Called “Malware Investigator,” its purpose will be to gather and share intelligence from public, private, and government sources to stop threats before they become problems, mainly by passing information directly from machines to machines.
“Human speed won’t cut it anymore. The cyber threat is too pervasive, too persistent, and too fluid,” said James Comey, who became FBI director in September. He spoke in February before the RSA Cyber Security Conference in San Francisco.
While not providing many details about the new system, Comey said it will generally be an unclassified version of a malware repository and analysis tool the FBI already has called the Binary Analysis Characterization and Storage System (BACSS). In general, the system helps link malware in different jurisdictions and paints a picture of cyber threats worldwide. The Malware Investigator version will be introduced sometime later this year, he said.

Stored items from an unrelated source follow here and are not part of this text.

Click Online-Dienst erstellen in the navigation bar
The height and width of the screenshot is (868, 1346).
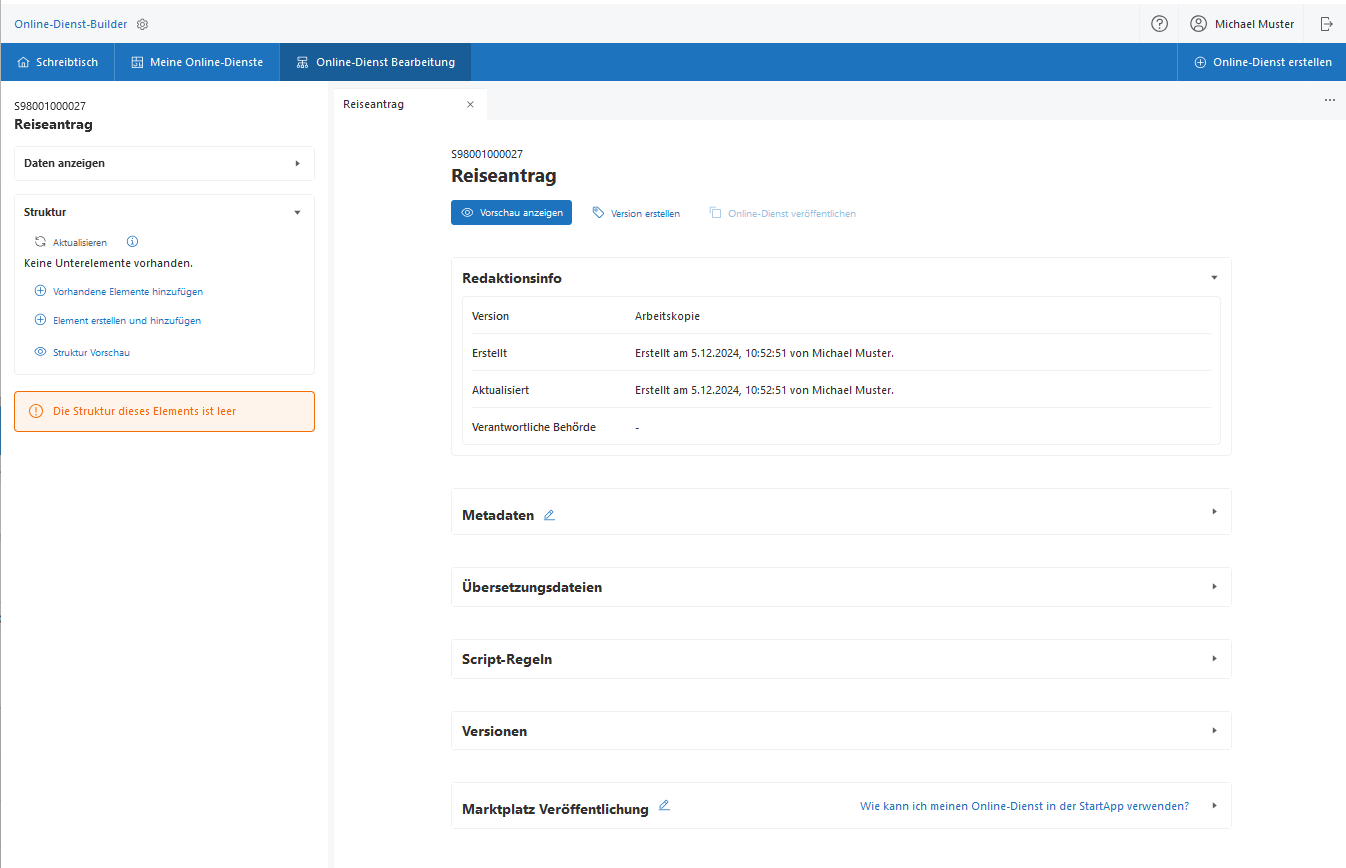1262,62
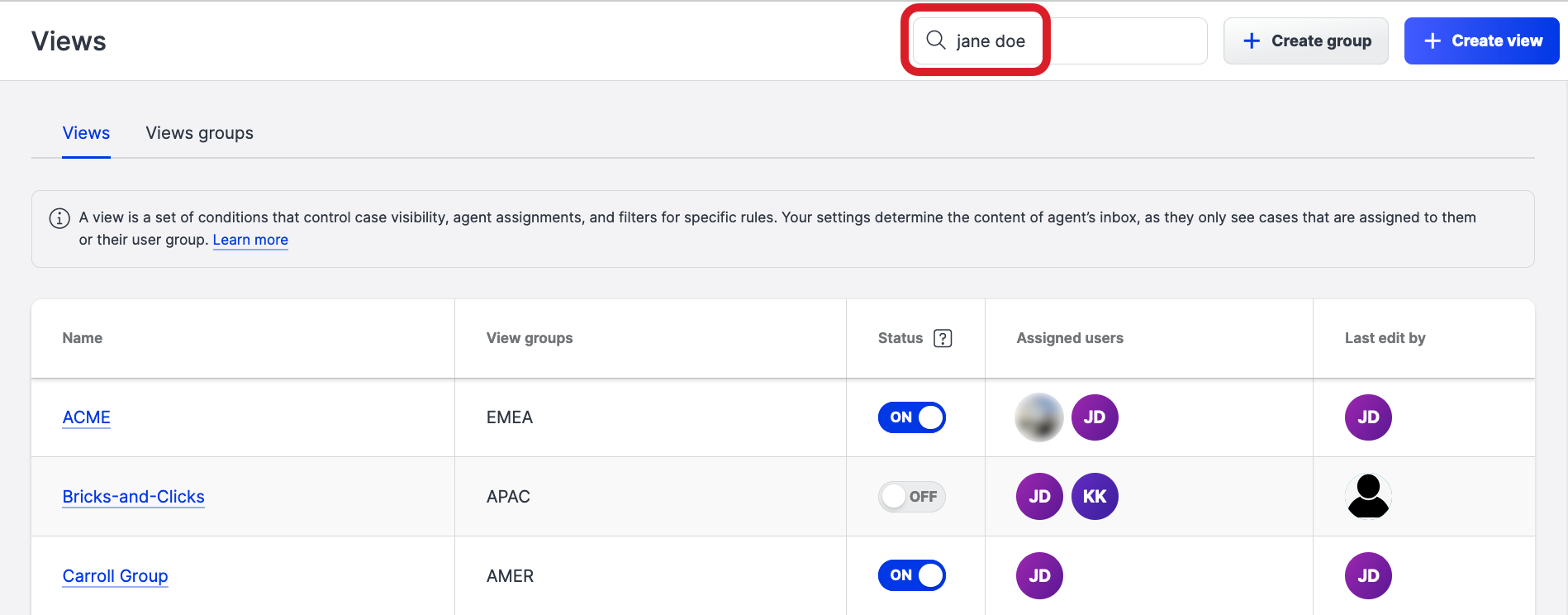Open the ACME view link

click(86, 417)
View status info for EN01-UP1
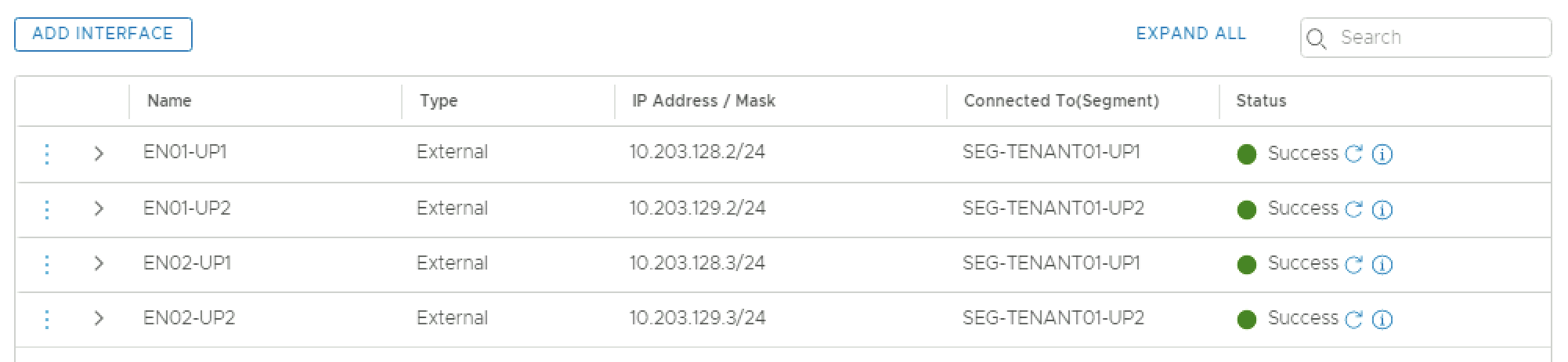 (1383, 154)
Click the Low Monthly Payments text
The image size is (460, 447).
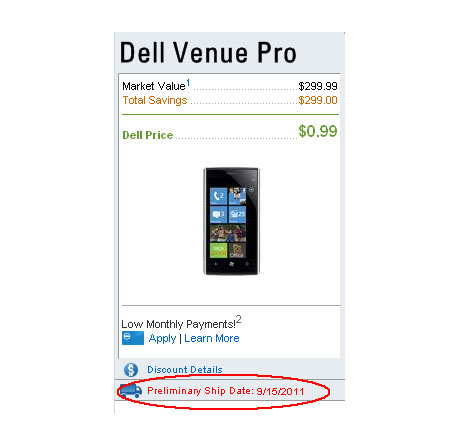178,324
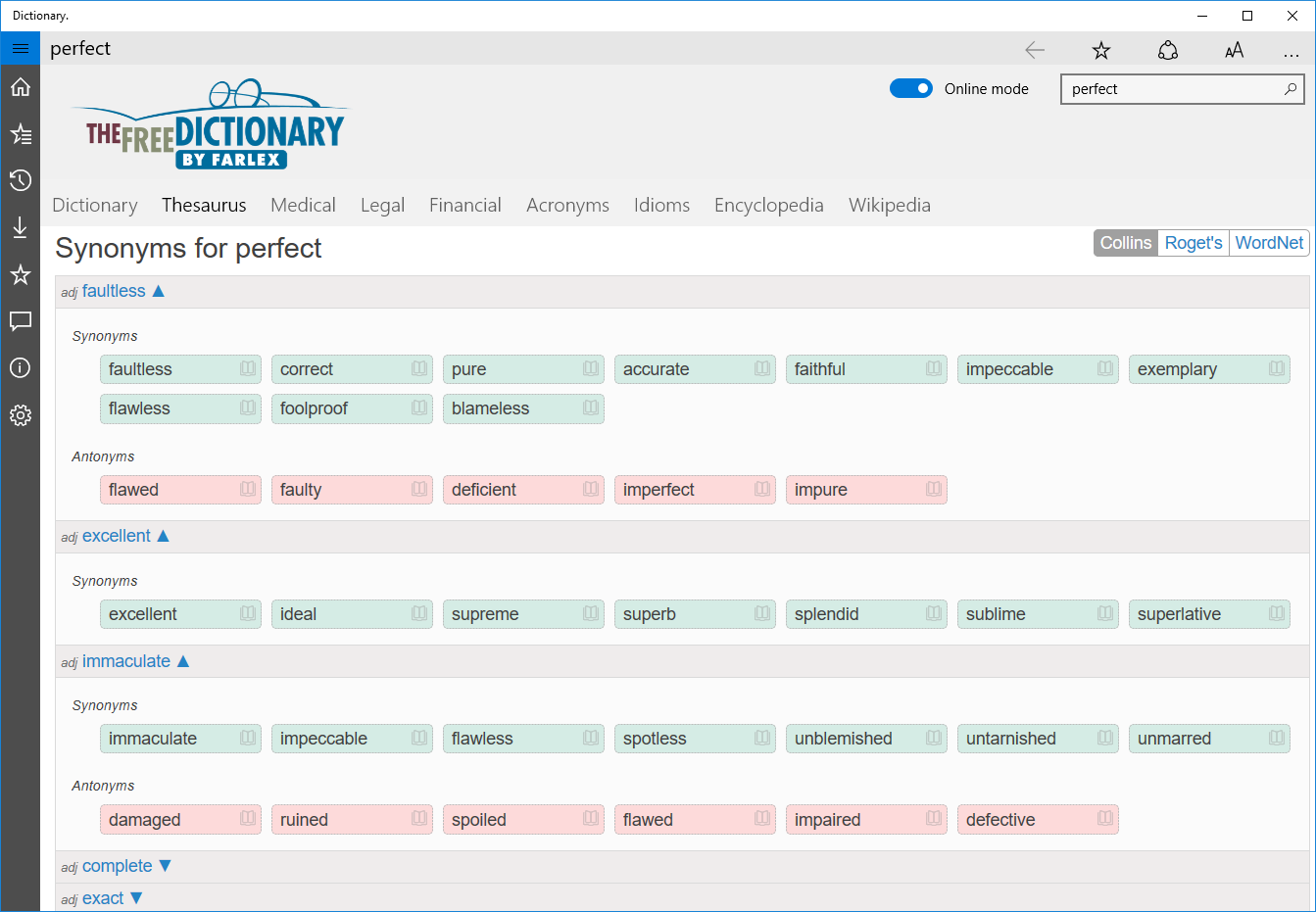Image resolution: width=1316 pixels, height=912 pixels.
Task: Open the hamburger navigation menu
Action: [20, 47]
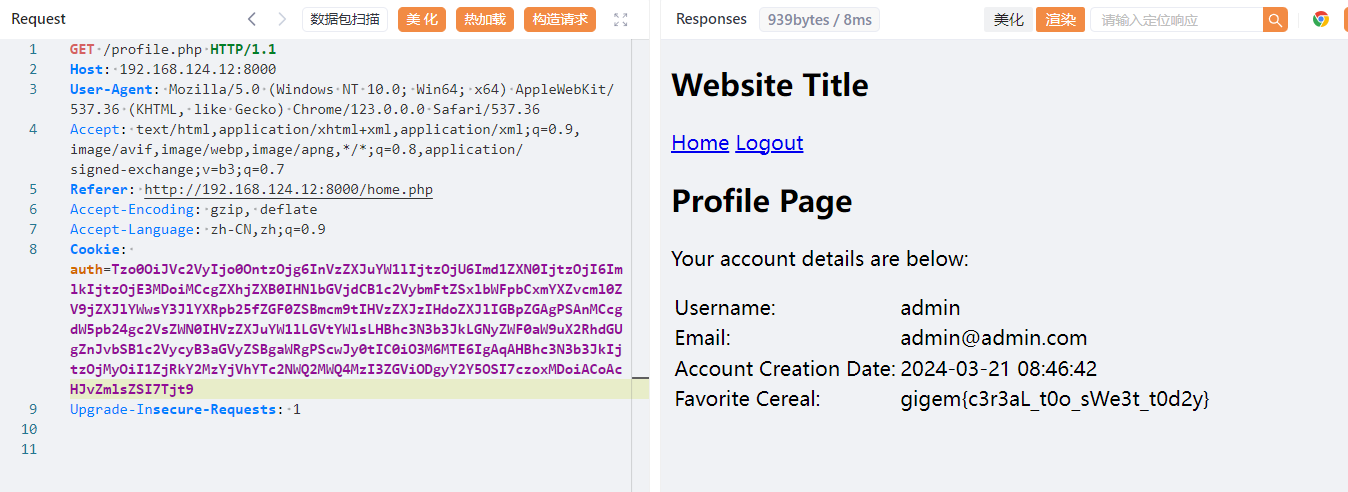Open response in Chrome browser icon

coord(1321,19)
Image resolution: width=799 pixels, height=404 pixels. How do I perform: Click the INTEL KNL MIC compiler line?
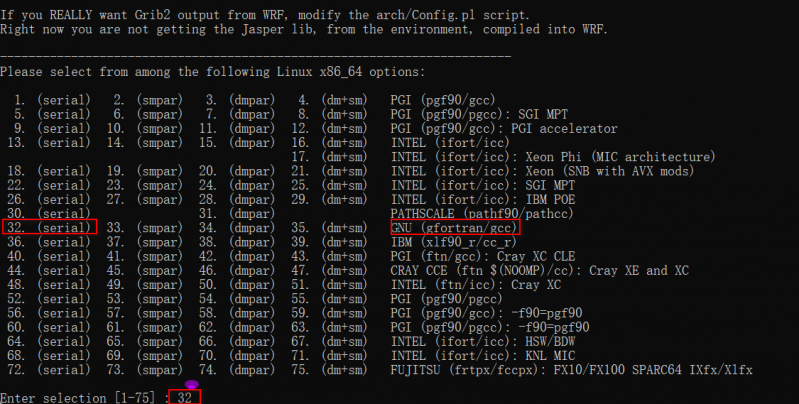click(484, 355)
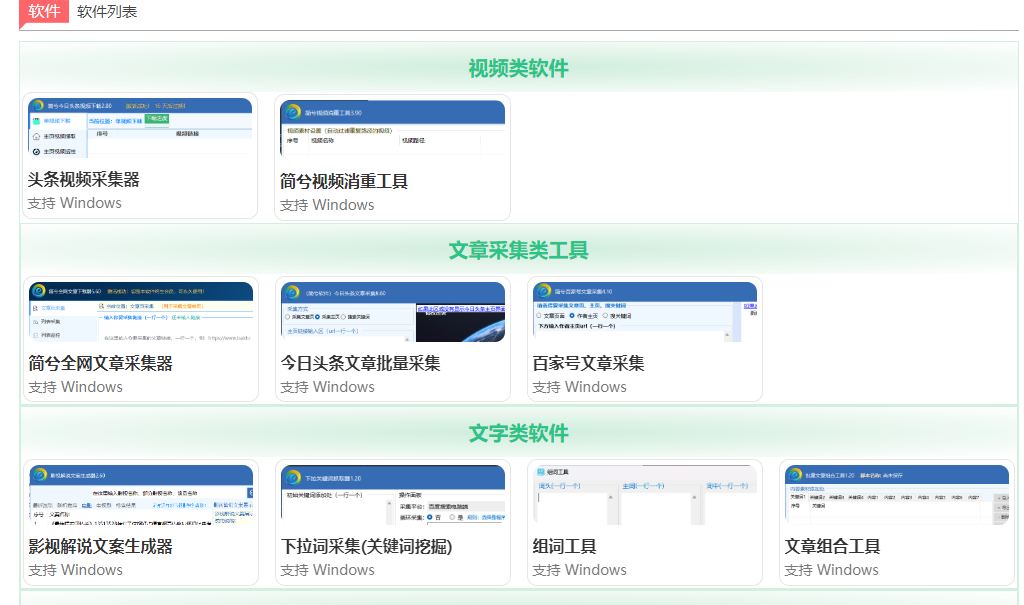The image size is (1024, 605).
Task: Open the 百家号文章采集 title link
Action: click(588, 364)
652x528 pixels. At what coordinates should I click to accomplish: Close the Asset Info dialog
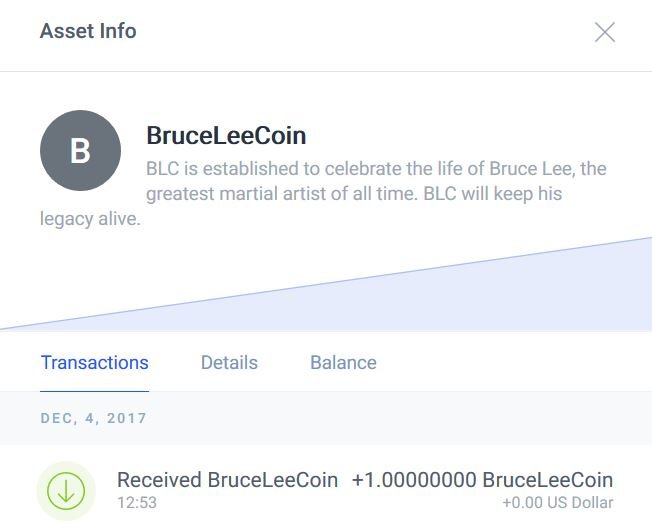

Comey said the initiative comes from an understanding that the agency needs to do a better job communicating with private entities that already are required to provide detailed information about digital crimes, but who have not received much valuable intelligence in return.
“To date, we’ve been fighting [distributed denial of service] attacks at mere human speed, sending malware indicators, host names, and IP addresses to those in the private sector. We understand that sending a laundry list of IP addresses without any content isn’t useful and puts companies at risk of blocking legitimate web traffic,” Comey said.
Instead, he said, with the new system, “Imagine a day where intelligence from combined sources—the government, antivirus companies, ISPs, the financial services sector, and communications companies—is shared instantaneously, machine-to-machine, pursuant to law and with strong privacy protections in place. What if we were able to stop much of the malware as it transited the networks? It is no longer good enough to identify malware as it attacks your system.”
Once it is in place, he said, “If your company has been hacked, you can send the malware to us, and, in most cases, receive a report within hours on how it works, what it might be targeting, and whether others have suffered a similar attack.”